In this case, it was a tool freely available on GitHub called GCat backdoor, which allows attackers to download executables and execute shell-commands. Attackers controlled the backdoor via a Gmail account, making the traffic difficult to detect in the network as attackers went about causing disruption.
This case demonstrates one of the key advantages of using these tools -- they're more easily able to avoid discovery than most forms of malware as in many cases, despite not being released for malicious purposes, they're exploited to do so -- and can do this without triggering detection by security software.
"It's able to slip under the radar of network administrators," says Lipovsky. "Remote access, remote administrator tools, they're a good example of stuff that can be legitimate or malicious depending on who is using it."
Another suspected Russian hacking operation, Turla, is also known to have used freely available software in attacks, demonstrating how potent some of the tools available via the open web can be.
"When the Russian military is using free stuff, you know how good that stuff is as they have enough money to build their own tools," says Doman.
Being free and potentially very powerful aren't the only benefits of using freely available code for cyber criminals because sourcing from GitHub offers cyber criminals another big advantage -- it makes the attackers more difficult to trace.
"It makes attribution more difficult, because with tailored, custom-made malware, that can often be attributed to a group of attackers. While with code used by many operators, it's difficult to say who's using it," says Lipovsky.
This is likely to become a bigger problem in future, as attackers -- especially APT groups -- look to use these tactics to make attacks more difficult to detect and trace.

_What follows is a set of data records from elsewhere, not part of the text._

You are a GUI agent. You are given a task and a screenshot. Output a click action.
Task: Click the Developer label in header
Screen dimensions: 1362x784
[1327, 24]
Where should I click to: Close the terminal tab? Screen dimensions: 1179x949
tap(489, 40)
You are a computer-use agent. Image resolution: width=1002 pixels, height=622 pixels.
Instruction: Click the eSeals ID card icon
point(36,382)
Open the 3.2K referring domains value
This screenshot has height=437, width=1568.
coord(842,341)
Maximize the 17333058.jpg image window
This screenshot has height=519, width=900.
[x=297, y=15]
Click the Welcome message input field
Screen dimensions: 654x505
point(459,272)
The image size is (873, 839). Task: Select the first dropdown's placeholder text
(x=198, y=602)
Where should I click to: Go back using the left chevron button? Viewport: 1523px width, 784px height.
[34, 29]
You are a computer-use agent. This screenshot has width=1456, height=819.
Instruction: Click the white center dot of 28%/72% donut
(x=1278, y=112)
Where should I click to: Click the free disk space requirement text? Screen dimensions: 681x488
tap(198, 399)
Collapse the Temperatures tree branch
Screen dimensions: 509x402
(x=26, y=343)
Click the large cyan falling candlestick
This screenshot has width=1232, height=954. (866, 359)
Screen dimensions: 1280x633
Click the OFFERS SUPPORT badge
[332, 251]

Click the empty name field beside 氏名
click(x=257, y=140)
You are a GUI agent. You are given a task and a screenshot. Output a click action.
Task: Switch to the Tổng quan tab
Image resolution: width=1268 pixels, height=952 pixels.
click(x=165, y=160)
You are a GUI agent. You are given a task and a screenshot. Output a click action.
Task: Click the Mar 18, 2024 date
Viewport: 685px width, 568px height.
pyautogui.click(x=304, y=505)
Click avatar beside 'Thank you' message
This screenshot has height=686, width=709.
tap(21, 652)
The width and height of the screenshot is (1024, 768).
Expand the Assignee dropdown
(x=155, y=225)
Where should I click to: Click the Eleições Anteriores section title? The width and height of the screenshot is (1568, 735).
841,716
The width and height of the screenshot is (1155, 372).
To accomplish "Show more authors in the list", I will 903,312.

Tools like Metaspolit and Mimikatz have legitimate purposes but can be used maliciously, while using the same free code as other attackers makes locating the perpetrator much more difficult.
"It's just going to become increasingly challenging to detect these tools as they're shared, edited and changed -- it's a big challenge going forward," says Eitzman.
That's not to say hacking groups are going to be turning their backs on custom-built malware, but the availability of potent free tools that can be exploited for malicious purposes adds another string to the attacker's bow. "Criminals have always used what they can get their hands on," says Doman.
However, these attacks aren't a cheat that allows attackers to play the hacking game on easy mode -- those using these tools have been detected, and in some cases have faced the consequences of their actions.
And crucially, these attacks can be detected and stopped -- or even protected against outright -- if organisations have a tight grasp on what's going on in their network.
"Businesses need system administrators who know their network well, who know what's running on those machines and know the network well, and be able to identify files and behavior which shouldn't be there," says Lipovsky.